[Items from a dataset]
──────────────────────────────

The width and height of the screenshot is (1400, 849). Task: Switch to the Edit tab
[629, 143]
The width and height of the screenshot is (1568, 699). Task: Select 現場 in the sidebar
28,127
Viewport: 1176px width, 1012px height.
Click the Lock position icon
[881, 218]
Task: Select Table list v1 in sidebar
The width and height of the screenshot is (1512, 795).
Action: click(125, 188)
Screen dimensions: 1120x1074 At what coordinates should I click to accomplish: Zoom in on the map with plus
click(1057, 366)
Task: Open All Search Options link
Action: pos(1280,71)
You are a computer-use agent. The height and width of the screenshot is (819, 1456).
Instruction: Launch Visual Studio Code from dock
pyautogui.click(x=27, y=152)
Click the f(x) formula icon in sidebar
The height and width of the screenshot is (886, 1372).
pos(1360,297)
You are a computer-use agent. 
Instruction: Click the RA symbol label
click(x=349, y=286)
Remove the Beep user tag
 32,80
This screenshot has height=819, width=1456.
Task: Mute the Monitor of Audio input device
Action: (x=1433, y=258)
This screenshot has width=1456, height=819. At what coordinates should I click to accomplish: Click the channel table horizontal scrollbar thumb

──────────────────────────────

__Exercise details__. Lines containing the word "agent" are to be located in the entries and copied.

__Exercise answer__.
You are a computer-use agent. The height and width of the screenshot is (819, 1456).
You are a computer-use agent. 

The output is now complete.